I propose something different, something both simple and robust. Significantly, it breaks out of the ‘EET’ vs ‘TEE’ paradigm that currently constrains thinking.
The nub of it does see ISAs and pensions merged. Crucially, though, there is a build-in mechanism to discourage withdrawals before retirement. What’s more, the system is relatively easy to administer. So how does it work?
• Each citizen is issued by the government with a ISA/Pension/401k account wrapper (possibly based on their NS number).
• As with ISAs, the account is transferrable between Financial Service providers and can contain multiple asset types.
• Any money an individual adds to their account is first subject to income tax, but then gets a flat rate tax rebate (as per pension reform being currently touted).
• Any money withdrawn before the individual reaches official retirement age is taxed at source by the provider at the same flat rate. After retirement, like an ISA, withdrawals would not be subject to tax.
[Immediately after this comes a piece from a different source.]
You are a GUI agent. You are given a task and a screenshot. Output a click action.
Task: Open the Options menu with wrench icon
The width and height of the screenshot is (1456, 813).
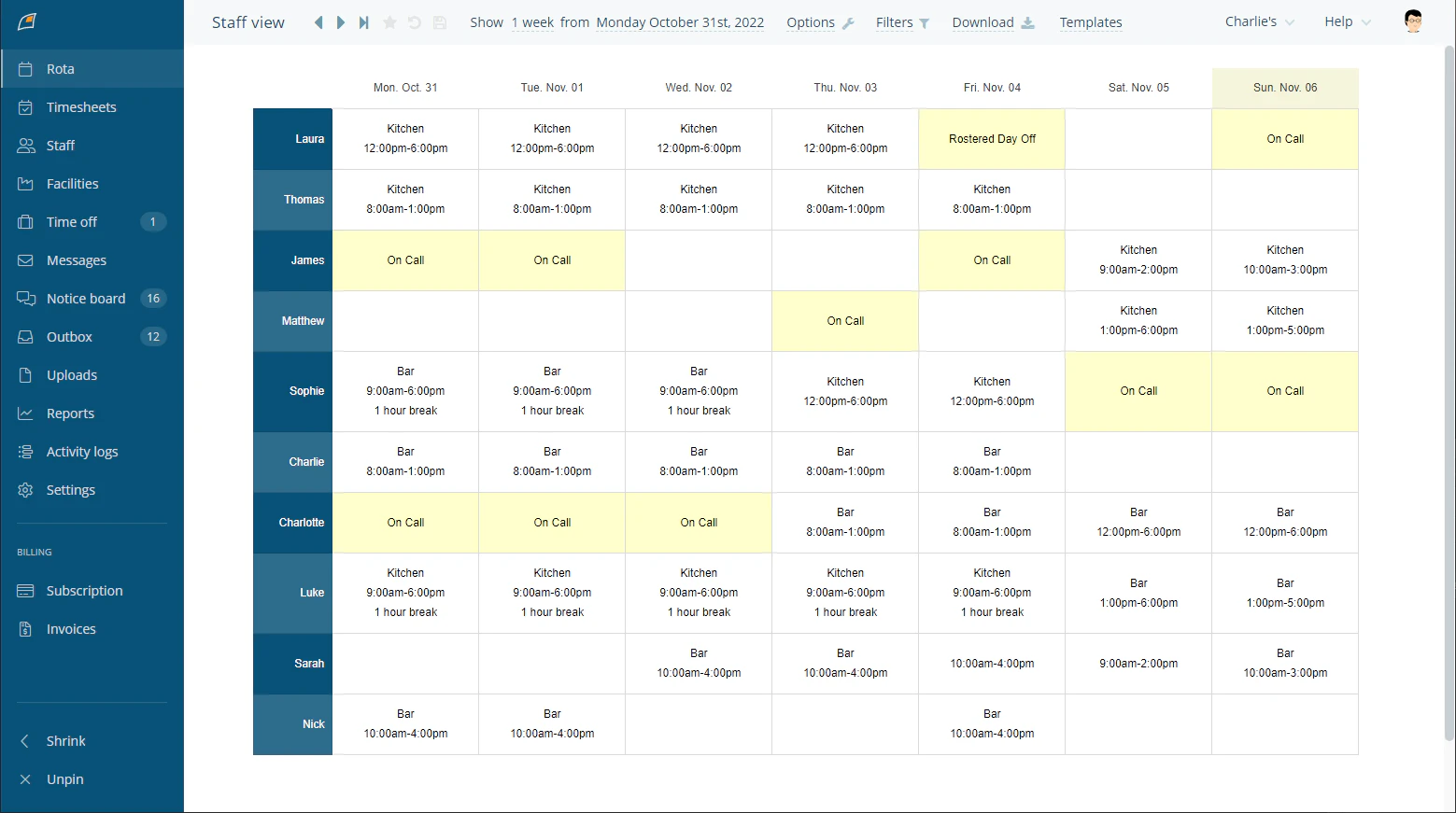(x=819, y=21)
• Annual limits are high (like £40,000?), as would be the maximum account balance (£1m to £2m?).
I regard this as elegant because it’s flexible and easy to understand. Citizens just have to think like this:
• If I contribute anything, the government tops it up by x%
• If I withdraw anything before retirement, the government knocks off their initial contribution ‘on the way out'
There is thus an in-built incentive to try to keep the money in the account until old age, but at the same time there is no actual penalty for withdrawing the cash earlier if you need it (compared to an ISA). Bingo! People gain the flexibility they want and the government doesn’t do too badly either. If push came to shove, withdrawals after retirement could also be made subject to income tax.
Of course, it’s not quite that simple. Issues remain. What about DB schemes? What if the flat tax rate changes? Should the annual limit be the same for all ages? How do you encourage companies to top up their staff pensions? What happens on death?
Though obviously important, none of these issues are insurmountable. Solutions (or at least partial solutions) to most of these questions have already occurred to me, but I won’t bore you with the more details here. I would prefer to concentrate your minds on the central feature above and welcome any feedback. Is there something in this or is it fatally flawed?